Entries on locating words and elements
• • • • • • •

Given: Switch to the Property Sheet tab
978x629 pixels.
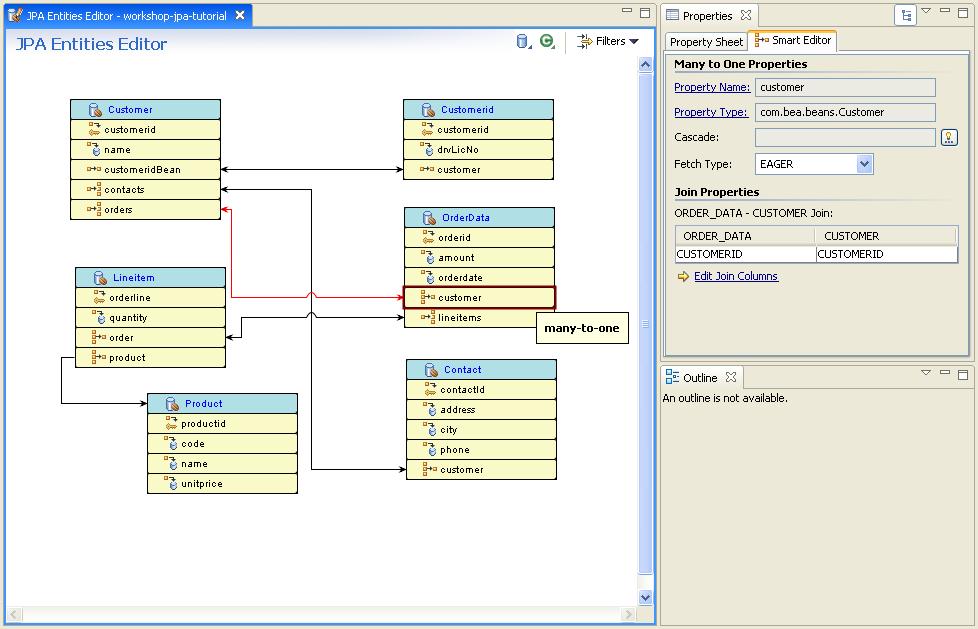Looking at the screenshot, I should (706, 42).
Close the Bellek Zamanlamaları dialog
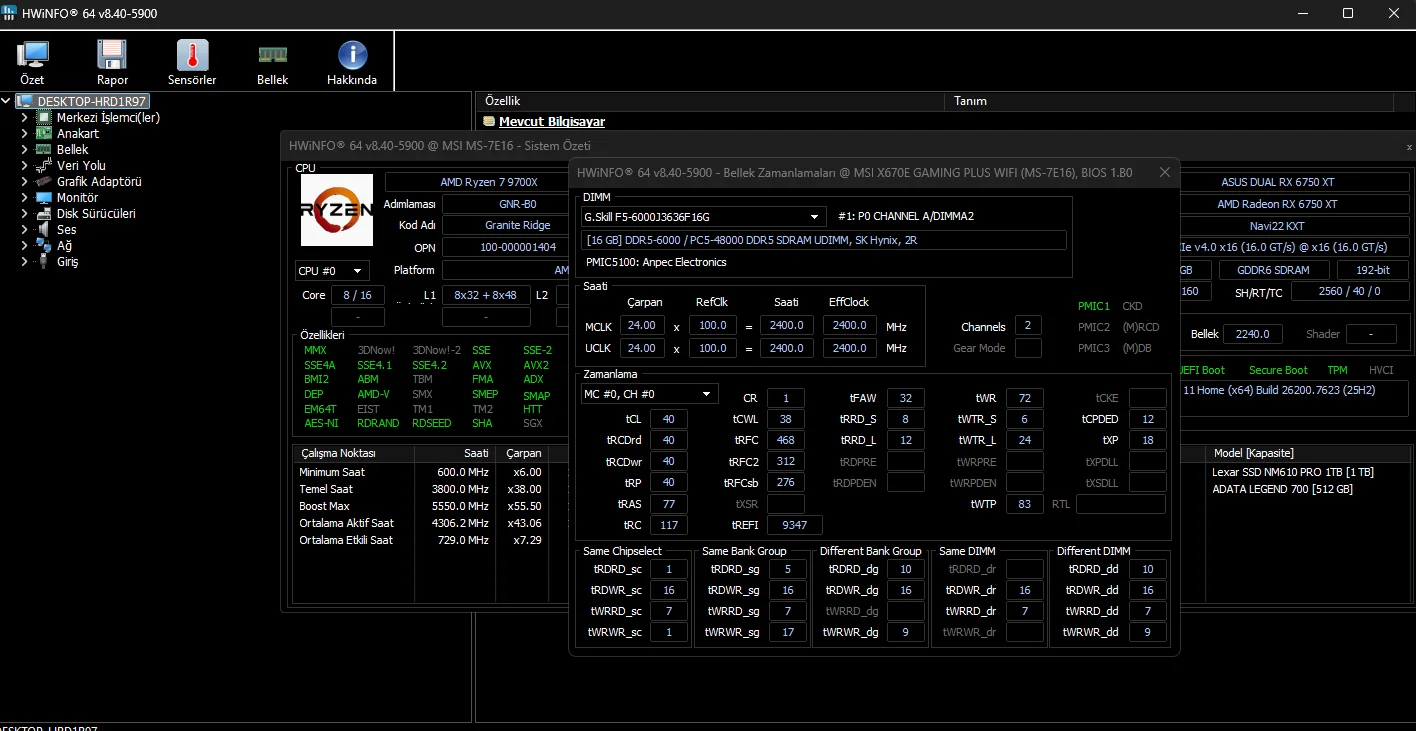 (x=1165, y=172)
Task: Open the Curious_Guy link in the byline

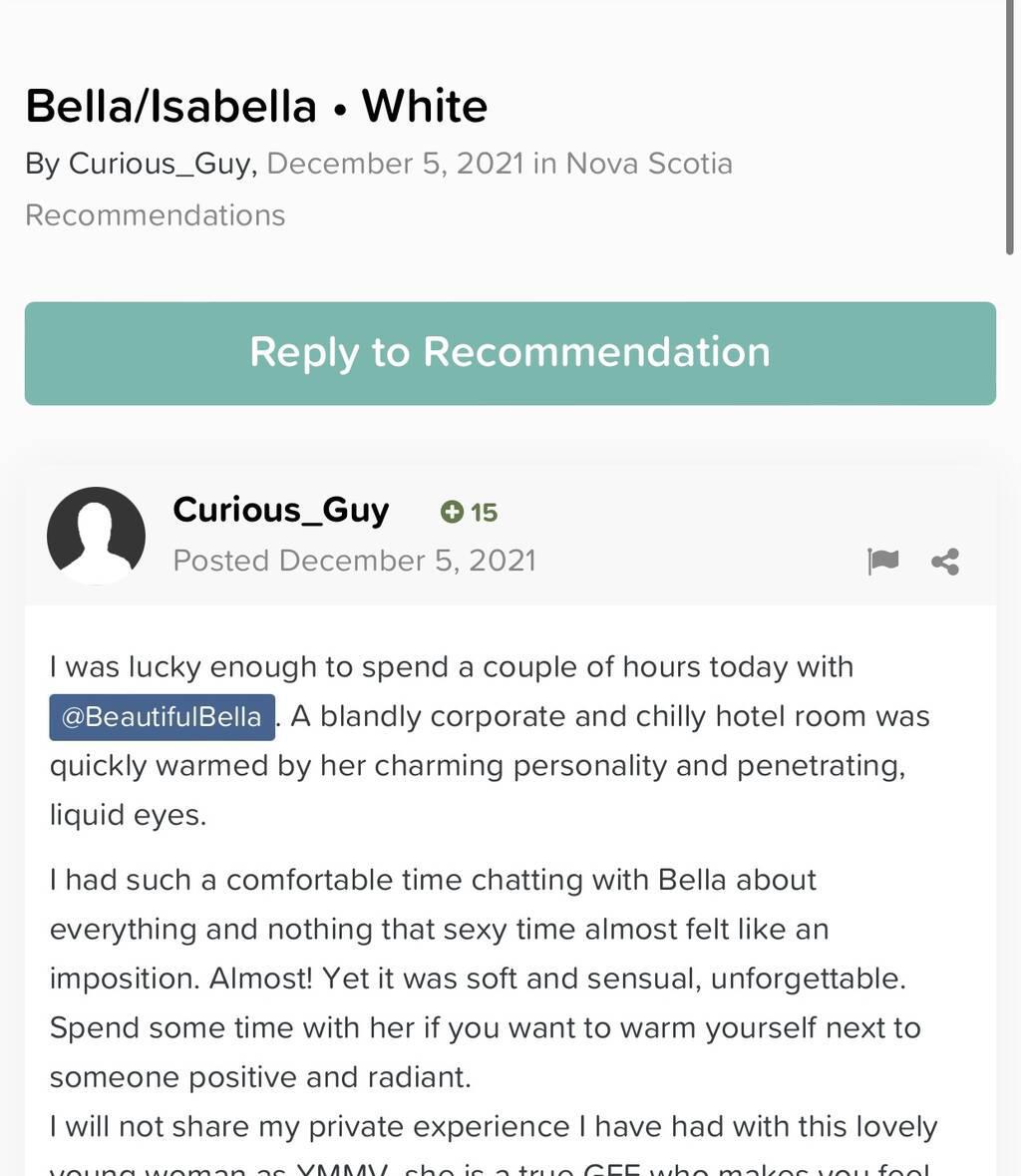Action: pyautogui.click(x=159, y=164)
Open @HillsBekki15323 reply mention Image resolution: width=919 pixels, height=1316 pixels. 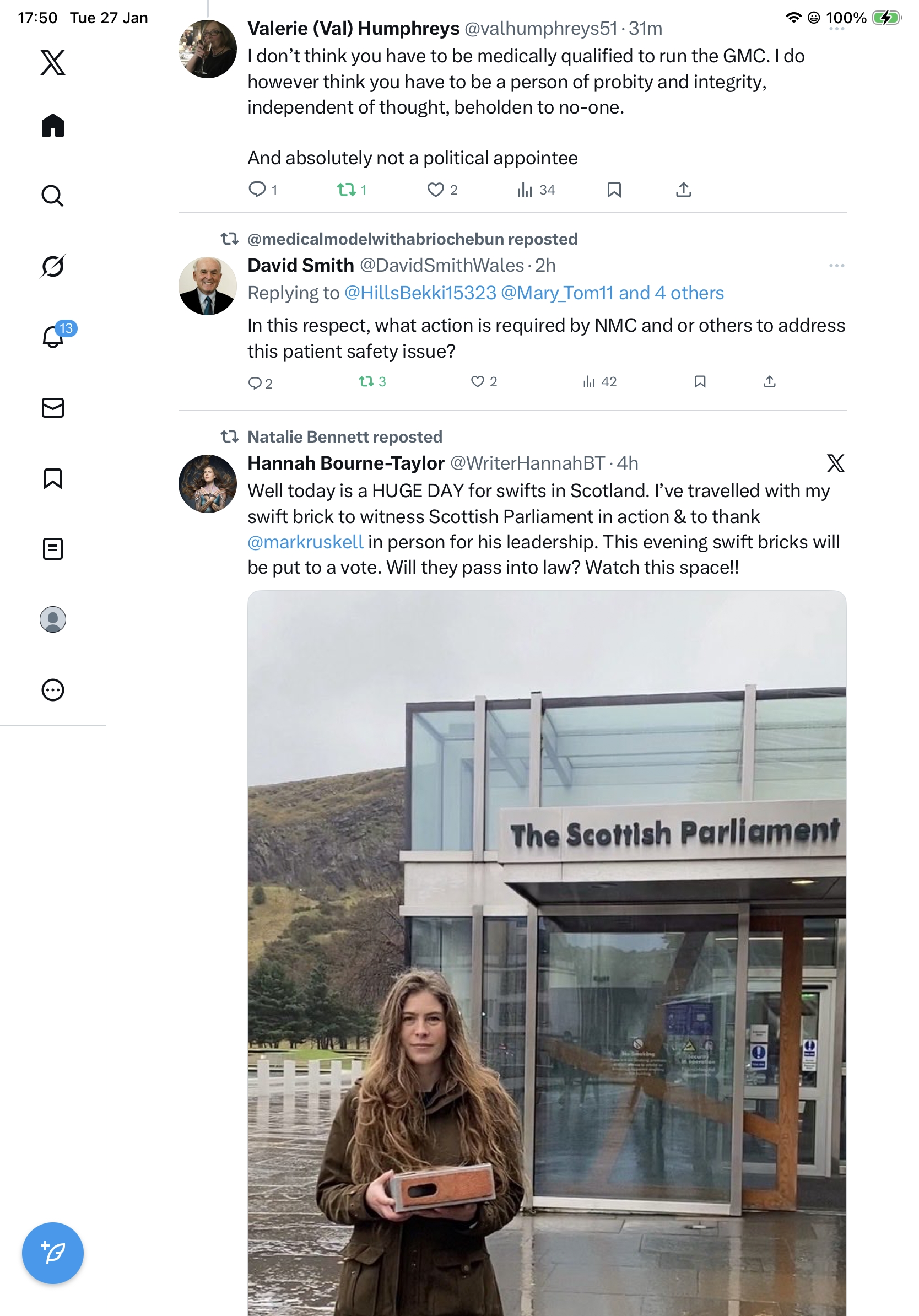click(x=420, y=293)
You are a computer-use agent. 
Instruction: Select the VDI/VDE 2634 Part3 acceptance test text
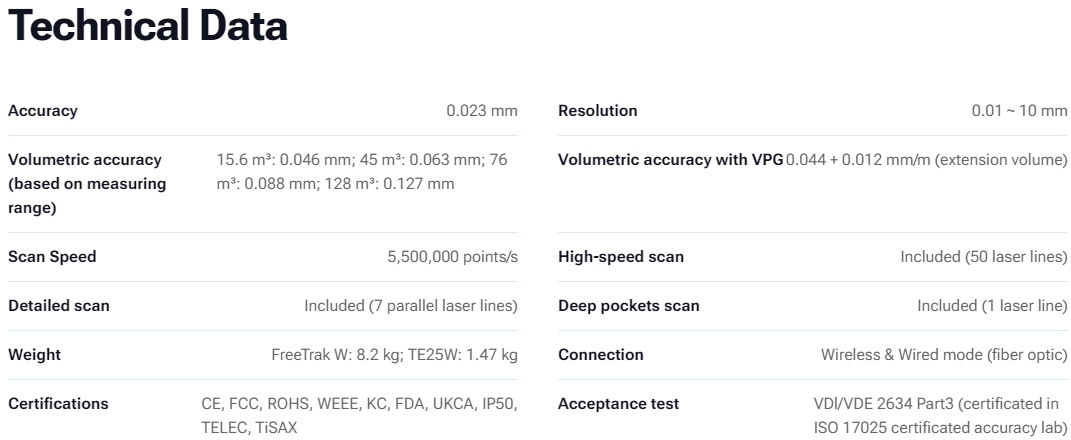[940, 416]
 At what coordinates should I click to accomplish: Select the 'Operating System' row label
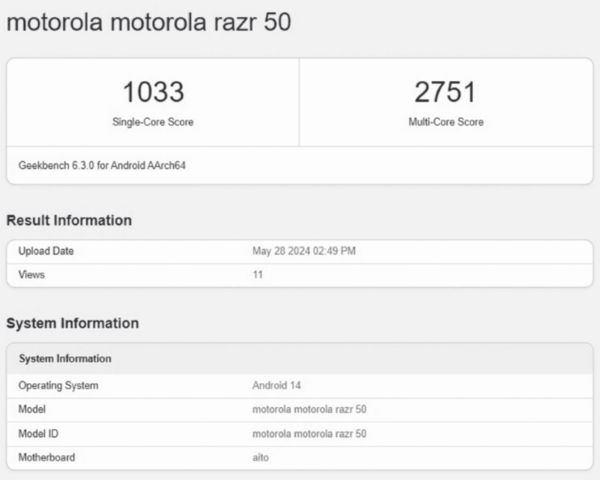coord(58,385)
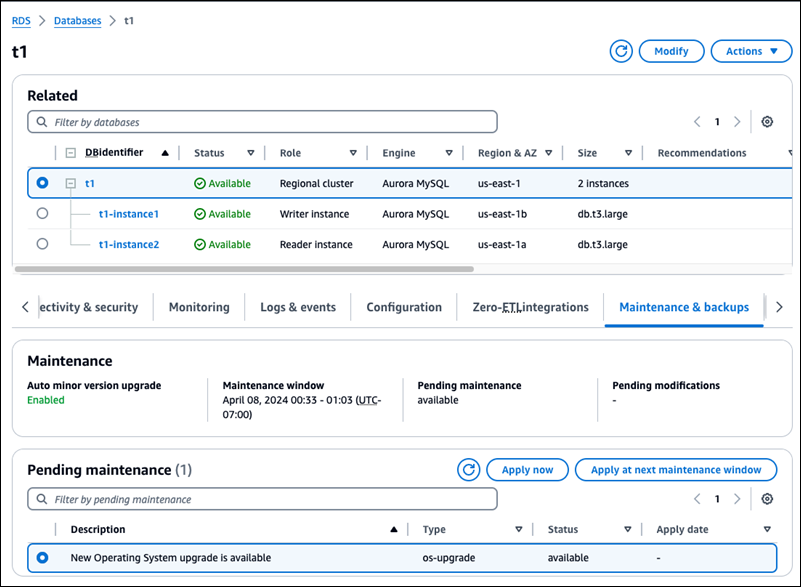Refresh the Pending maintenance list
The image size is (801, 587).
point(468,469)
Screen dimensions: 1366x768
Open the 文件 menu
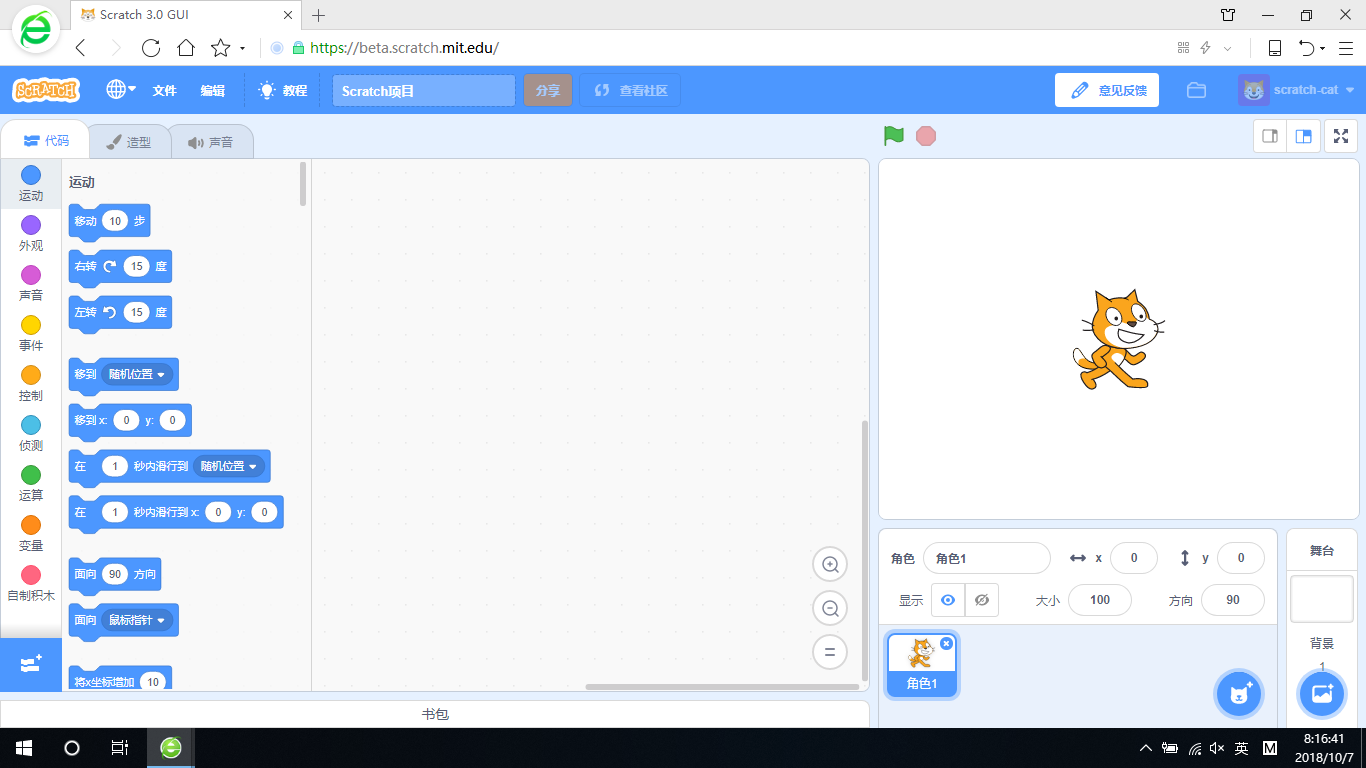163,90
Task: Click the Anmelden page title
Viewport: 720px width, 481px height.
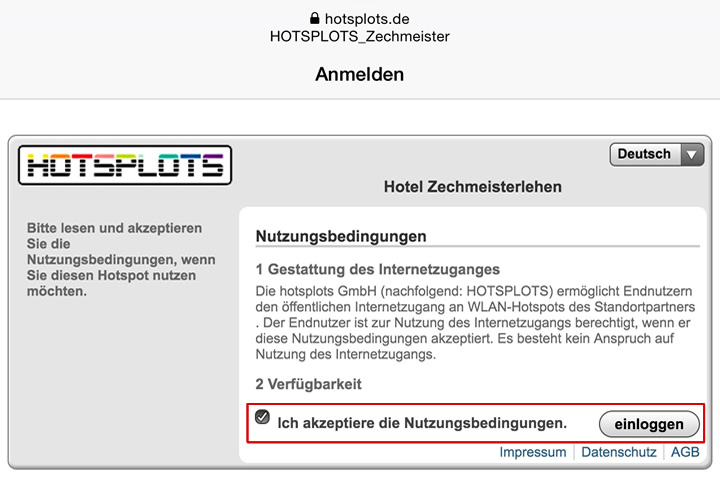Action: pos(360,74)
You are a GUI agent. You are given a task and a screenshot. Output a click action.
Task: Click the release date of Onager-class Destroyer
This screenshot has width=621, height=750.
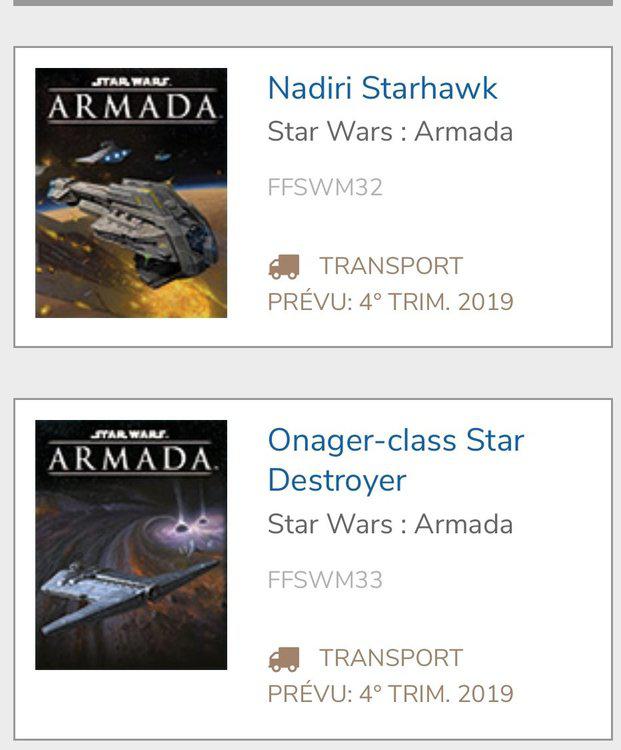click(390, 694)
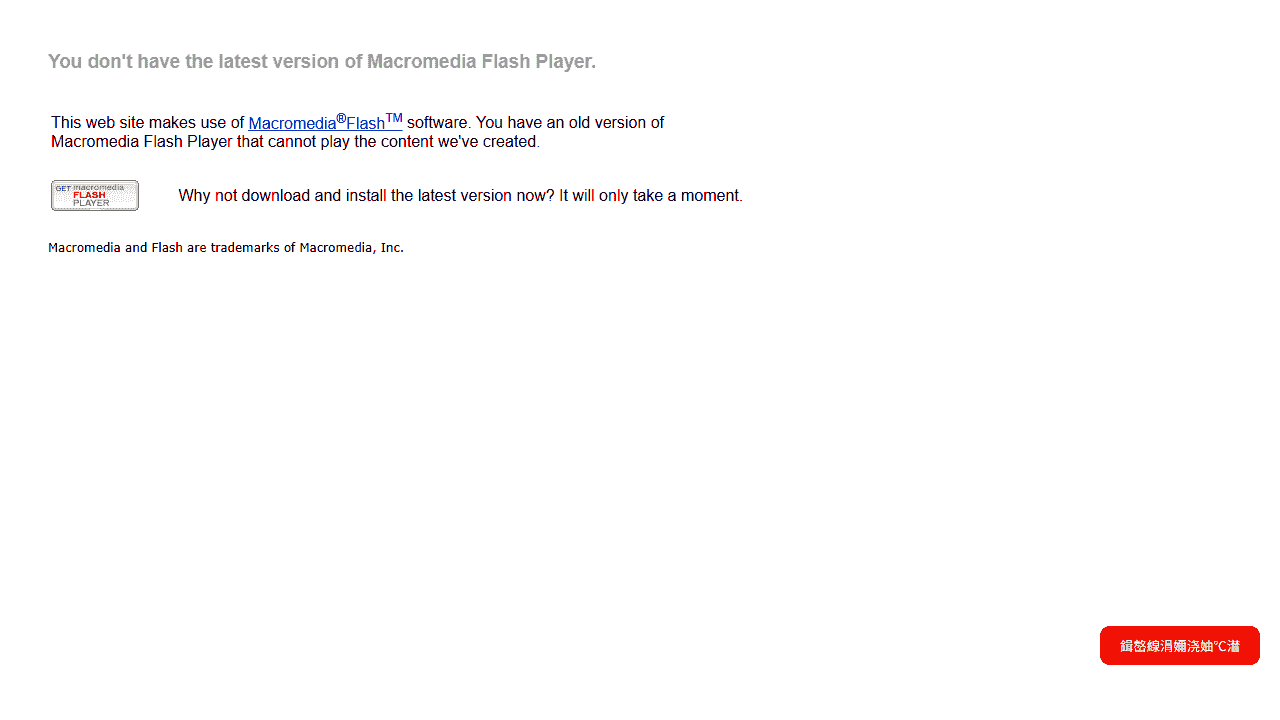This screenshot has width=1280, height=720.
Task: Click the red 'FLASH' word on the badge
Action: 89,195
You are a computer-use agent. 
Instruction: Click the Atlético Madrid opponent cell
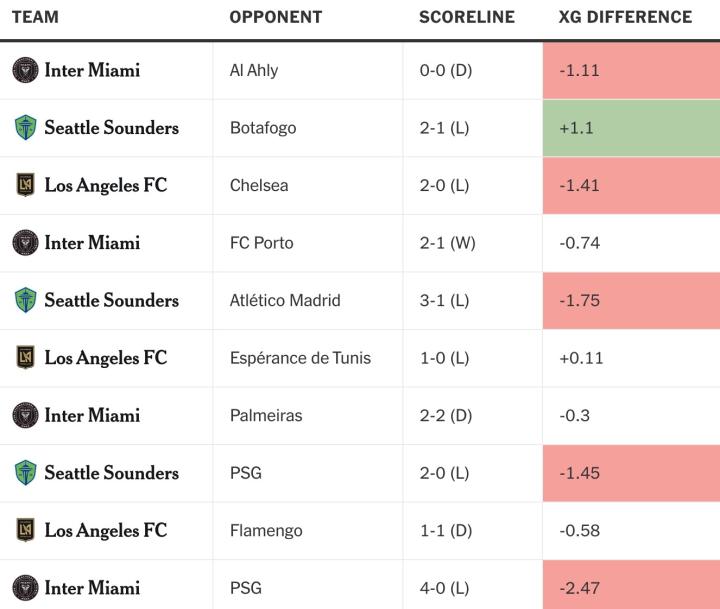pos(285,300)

• • • • • • •

Return, unchanged, the lines from the one containing "You are a GUI" through the last line, leaving the pictures out.

_Solution below_:
You are a GUI agent. You are given a task and a screenshot. Output a click action.
Task: Click the release date of Onager-class Destroyer
This screenshot has width=621, height=750.
click(390, 694)
This screenshot has width=1280, height=720.
Task: Click the red 'FLASH' word on the badge
Action: 89,195
You are a computer-use agent. 
Instruction: Click the Atlético Madrid opponent cell
pos(285,300)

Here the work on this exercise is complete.